Multi language model


I have 2 questions:

  1. Is it possible with Opennmt to generate a model that ingest the same text translated in 3-4 languages and then translate it to a specific one?

The way I see it, is that the other languages would be optional, but bring additional information as to how to translate the text. I believe this would help a lot for context and feminine/masculine /plurals.

  1. I saw a presentation from Omniscient technology where they say low resources languages get benefits from training a model that translate to many languages at the same time. Which is really interesting, but once again I’m not sure if we can do that with opennmt?

If your interested in the video, have a look at this link and start watching at 41min 30 sec.
omniscien technology


You can find a discussion about this here:

The tutorial is out of date but the idea is still valid.

Since the task can be encoded in the data itself, the approach can work with any NMT training framework.

One of the presenters at the Omniscien webinar told me afterwards in a private communication that they had trained an “into-Tagalog” model using English source data and Indonesian/Spanish/Tagalog target data. He provided no further evidence and I have not followed this up.

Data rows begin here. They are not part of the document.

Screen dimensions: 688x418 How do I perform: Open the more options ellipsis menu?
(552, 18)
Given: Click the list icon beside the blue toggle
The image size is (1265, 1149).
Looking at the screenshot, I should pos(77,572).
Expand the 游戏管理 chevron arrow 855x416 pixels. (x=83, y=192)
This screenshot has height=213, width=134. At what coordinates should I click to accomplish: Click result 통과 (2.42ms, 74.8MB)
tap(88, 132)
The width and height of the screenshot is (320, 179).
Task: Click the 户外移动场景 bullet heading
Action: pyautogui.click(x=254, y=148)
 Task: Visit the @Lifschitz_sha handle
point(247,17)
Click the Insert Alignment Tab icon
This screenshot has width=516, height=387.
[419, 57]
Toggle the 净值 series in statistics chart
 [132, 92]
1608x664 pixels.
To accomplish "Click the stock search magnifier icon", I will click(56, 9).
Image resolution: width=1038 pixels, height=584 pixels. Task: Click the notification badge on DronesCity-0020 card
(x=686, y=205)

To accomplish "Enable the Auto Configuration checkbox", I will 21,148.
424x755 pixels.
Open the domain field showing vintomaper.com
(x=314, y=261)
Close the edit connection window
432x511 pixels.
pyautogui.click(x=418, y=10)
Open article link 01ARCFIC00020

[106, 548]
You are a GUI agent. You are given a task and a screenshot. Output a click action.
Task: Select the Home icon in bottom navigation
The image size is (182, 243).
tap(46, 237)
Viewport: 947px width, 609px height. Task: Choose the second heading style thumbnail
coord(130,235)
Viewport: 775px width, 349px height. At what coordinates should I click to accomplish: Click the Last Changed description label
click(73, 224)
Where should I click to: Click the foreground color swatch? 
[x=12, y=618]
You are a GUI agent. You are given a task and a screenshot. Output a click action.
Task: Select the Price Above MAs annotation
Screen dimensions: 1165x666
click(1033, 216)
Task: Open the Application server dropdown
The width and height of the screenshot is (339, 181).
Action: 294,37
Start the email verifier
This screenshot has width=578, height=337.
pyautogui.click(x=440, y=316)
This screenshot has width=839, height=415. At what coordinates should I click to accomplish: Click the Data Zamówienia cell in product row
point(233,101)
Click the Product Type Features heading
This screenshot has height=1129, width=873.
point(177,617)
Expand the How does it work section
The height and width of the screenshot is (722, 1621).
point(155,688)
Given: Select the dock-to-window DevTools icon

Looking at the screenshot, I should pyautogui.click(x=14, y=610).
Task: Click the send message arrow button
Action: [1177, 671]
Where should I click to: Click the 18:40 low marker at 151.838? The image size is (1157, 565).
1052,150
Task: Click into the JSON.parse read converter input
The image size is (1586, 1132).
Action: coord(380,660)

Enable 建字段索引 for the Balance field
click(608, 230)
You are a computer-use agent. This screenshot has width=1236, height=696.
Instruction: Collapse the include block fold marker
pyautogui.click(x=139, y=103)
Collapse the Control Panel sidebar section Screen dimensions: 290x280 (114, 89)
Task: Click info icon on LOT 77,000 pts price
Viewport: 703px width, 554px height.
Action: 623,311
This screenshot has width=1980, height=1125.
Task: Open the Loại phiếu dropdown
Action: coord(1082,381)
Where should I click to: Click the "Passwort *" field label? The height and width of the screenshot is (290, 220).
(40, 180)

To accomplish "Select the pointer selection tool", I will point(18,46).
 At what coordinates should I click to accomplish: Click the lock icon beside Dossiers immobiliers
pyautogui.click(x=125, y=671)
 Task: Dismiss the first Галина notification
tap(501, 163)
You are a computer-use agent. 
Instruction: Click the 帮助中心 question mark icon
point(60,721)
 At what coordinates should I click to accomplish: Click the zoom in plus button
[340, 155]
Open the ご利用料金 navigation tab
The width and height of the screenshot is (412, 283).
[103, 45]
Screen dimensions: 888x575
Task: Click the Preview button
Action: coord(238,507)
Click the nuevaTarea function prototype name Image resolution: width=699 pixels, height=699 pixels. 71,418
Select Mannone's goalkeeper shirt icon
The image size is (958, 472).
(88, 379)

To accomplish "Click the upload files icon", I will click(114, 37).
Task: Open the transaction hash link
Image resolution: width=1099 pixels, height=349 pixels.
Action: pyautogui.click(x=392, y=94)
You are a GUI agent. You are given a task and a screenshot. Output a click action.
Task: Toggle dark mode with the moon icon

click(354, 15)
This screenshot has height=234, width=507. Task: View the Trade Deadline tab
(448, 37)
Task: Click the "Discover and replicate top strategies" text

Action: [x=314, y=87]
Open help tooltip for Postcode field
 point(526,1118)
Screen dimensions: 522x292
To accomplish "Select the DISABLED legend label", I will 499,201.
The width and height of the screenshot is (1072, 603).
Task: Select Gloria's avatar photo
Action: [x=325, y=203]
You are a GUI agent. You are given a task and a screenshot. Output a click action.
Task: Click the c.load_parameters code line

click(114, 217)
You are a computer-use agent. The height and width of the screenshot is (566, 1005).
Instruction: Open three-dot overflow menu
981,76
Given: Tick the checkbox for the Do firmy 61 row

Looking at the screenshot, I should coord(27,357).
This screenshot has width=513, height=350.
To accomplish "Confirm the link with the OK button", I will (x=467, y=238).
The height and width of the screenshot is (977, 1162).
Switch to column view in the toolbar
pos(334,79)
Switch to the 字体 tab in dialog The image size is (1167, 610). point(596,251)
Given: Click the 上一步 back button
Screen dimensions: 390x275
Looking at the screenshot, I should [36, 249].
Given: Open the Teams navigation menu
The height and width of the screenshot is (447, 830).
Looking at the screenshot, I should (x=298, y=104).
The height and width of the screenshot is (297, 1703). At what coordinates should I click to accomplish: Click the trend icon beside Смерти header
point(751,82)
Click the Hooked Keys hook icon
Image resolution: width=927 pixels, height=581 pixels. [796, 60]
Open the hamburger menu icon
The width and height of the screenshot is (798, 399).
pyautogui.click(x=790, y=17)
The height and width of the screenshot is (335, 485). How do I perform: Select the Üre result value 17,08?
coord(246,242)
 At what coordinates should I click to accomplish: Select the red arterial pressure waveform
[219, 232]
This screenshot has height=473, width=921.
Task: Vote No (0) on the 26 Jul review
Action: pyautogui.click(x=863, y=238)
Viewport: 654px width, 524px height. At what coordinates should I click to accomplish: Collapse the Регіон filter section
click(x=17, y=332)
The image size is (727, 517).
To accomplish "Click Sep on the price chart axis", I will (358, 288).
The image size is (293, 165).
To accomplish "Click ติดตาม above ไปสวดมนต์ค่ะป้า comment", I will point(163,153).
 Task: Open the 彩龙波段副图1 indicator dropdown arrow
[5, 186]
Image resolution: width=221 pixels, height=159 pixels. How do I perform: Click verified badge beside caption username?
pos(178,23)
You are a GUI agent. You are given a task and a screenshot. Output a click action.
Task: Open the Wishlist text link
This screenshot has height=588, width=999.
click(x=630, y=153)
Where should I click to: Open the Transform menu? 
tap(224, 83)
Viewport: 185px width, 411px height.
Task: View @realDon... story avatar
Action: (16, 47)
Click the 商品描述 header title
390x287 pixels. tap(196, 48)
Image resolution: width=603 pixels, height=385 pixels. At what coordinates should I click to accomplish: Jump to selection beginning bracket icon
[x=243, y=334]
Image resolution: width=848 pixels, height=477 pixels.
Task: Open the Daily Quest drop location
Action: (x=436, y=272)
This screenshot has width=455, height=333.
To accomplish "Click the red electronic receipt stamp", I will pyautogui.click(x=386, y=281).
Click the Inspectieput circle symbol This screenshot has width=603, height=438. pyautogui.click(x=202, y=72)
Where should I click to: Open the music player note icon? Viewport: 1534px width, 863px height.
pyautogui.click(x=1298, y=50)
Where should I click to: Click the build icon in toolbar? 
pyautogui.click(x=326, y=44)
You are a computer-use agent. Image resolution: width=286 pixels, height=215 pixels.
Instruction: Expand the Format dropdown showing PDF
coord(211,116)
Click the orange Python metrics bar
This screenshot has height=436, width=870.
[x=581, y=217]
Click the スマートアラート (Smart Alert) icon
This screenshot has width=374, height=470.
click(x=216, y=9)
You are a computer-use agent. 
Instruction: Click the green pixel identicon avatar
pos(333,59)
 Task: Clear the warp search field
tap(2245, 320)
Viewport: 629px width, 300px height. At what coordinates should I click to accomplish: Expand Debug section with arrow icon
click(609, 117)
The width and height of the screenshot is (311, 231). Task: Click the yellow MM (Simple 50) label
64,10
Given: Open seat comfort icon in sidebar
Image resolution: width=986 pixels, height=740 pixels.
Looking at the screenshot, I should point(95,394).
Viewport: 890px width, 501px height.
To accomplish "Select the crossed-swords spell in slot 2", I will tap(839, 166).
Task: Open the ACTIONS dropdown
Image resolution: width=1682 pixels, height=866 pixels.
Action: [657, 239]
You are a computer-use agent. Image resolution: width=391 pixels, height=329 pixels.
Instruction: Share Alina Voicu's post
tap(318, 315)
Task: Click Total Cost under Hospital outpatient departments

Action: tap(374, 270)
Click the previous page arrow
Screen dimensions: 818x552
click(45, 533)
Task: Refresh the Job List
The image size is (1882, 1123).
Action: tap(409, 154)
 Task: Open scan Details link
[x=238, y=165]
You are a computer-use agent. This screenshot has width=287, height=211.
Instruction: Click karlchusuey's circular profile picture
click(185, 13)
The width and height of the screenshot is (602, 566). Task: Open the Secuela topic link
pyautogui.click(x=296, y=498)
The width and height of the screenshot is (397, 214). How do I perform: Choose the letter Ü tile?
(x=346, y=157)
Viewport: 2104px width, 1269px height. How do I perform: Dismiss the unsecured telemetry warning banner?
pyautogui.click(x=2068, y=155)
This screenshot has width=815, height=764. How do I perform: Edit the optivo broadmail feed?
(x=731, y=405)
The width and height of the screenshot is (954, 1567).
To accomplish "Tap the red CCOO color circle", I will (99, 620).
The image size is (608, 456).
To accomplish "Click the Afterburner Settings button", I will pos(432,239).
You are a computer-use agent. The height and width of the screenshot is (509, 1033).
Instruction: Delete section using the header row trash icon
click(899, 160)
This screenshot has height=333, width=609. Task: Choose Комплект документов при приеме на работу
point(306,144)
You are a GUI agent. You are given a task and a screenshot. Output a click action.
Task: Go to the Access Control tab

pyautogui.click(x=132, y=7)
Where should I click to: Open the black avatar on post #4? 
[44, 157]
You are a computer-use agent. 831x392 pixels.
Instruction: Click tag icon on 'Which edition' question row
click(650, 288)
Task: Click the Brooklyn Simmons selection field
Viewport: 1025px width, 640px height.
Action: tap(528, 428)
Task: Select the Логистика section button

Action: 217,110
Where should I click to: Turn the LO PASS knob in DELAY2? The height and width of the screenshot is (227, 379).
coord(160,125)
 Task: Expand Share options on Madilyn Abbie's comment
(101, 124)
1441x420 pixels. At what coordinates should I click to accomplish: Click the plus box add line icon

This seems really promising for me, as I have the same content translated in so many languages (70).
For sure i’m going to give it a shot.

Is it fair to assume that I will need to use a much bigger model for this?

Terence, I will let you know my results with Tagalog, but based on the article referenced by Guillaume it seem only positive :slight_smile:

I guess it really boil down to the amount of work required to have that extra data, but in my case it’s somewhat already done!